Suscipe is the Latin verb meaning 'take up,' 'receive,' or 'undertake.' In the prayer, it carries the sense of 'take charge of' or 'assume responsibility for.' The petitioner is asking God to actively take possession of their entire being, not just to receive a passive offering. The prayer takes its common name from this first word of its Latin form.
Why is the Suscipe placed at the end of the Spiritual Exercises?
Ignatius designed the Spiritual Exercises as a structured four-week retreat that gradually deepens the retreatant's conversion of life.

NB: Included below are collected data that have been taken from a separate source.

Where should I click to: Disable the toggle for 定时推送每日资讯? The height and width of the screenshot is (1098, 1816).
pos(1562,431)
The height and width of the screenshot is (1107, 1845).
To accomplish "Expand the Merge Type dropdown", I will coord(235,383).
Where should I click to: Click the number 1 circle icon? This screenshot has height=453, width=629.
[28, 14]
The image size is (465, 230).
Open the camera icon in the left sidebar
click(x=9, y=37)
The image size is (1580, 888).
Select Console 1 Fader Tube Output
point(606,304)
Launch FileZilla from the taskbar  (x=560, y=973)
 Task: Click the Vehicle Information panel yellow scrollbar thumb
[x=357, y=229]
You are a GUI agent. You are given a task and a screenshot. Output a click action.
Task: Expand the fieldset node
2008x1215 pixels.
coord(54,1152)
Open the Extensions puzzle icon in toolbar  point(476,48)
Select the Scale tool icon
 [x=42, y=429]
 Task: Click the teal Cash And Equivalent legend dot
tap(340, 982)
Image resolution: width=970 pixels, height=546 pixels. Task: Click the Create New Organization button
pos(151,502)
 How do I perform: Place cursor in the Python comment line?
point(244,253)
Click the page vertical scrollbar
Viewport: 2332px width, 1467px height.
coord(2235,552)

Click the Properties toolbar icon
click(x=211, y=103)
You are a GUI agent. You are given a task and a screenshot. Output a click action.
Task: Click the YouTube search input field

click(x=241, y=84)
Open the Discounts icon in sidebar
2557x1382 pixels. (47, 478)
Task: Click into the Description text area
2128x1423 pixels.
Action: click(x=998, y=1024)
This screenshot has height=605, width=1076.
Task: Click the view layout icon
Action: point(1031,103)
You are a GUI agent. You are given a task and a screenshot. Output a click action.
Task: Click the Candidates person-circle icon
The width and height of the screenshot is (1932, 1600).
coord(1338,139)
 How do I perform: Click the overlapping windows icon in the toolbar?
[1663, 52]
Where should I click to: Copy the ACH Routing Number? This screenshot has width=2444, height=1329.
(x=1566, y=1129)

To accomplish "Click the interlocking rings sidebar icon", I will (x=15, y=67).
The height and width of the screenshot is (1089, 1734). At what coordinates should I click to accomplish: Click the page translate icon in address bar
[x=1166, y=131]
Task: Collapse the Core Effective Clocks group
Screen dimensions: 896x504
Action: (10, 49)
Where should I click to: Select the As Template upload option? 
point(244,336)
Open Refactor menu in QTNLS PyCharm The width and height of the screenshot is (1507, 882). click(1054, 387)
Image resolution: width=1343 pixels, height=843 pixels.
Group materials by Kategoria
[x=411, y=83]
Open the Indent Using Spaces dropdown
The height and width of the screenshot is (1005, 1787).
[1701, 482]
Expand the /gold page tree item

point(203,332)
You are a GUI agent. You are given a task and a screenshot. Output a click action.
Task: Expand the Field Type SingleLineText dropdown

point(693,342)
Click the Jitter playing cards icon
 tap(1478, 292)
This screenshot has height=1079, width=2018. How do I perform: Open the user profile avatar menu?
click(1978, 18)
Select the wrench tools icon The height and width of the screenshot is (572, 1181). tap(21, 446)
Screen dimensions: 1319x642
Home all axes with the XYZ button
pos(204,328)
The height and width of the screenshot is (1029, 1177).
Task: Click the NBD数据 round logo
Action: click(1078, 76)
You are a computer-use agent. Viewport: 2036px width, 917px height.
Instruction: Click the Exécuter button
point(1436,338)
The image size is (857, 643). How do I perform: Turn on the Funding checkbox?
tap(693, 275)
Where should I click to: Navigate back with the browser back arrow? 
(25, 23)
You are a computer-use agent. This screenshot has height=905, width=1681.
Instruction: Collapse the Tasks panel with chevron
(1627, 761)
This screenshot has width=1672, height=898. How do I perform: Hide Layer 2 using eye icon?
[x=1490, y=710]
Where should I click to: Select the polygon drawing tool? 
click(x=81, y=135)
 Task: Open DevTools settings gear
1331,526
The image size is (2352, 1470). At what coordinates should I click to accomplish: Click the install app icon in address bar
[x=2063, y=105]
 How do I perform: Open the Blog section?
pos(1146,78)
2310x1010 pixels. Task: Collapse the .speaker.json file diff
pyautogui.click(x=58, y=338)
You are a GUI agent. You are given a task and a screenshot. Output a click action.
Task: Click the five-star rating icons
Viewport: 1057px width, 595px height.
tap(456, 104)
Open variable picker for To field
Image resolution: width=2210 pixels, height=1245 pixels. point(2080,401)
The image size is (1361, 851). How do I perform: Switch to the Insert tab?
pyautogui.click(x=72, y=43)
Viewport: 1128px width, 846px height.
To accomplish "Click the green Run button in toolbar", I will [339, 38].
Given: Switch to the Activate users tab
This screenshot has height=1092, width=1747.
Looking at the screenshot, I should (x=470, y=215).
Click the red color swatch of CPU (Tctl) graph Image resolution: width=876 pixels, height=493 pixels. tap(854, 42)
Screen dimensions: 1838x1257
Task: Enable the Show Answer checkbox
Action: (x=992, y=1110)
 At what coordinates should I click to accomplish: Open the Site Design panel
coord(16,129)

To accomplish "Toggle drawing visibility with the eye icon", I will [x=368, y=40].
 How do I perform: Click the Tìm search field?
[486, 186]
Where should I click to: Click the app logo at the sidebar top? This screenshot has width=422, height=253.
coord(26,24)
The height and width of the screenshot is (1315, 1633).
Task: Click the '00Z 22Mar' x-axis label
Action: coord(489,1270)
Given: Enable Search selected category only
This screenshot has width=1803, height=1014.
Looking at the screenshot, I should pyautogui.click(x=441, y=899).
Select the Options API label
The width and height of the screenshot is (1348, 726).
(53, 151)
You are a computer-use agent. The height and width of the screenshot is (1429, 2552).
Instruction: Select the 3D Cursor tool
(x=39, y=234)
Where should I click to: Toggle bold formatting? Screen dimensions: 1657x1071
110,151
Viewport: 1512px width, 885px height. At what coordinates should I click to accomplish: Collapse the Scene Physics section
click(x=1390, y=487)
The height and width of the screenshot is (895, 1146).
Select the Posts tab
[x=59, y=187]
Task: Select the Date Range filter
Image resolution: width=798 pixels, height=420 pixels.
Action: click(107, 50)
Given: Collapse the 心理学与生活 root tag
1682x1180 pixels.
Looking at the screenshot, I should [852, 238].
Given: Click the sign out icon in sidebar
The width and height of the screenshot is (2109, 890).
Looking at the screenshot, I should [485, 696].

The Suscipe is the prayer that should emerge naturally from someone who has completed the full Exercises and arrived at the disposition of complete surrender that Ignatius believed was the goal of authentic Christian conversion. Said in the absence of the preparatory work of the Exercises, the prayer is still meaningful but not what Ignatius intended.
Did Ignatius write the Anima Christi too?
No. Ignatius placed the Anima Christi at the opening of his Spiritual Exercises in 1548, which led to the long-standing assumption that he wrote it. Manuscript evidence shows the Anima Christi was already in circulation in the early 14th century, more than two centuries before Ignatius. The Suscipe is Ignatius's own composition; the Anima Christi is older.
Source

Saint Ignatius of Loyola, Exercitia Spiritualia (1548), the closing prayer of the Contemplation to Attain Love (Fourth Week). The English translation given here follows older PD renderings standard in Catholic devotional manuals before 1923. Public domain.

Last reviewed: June 2026 against primary source.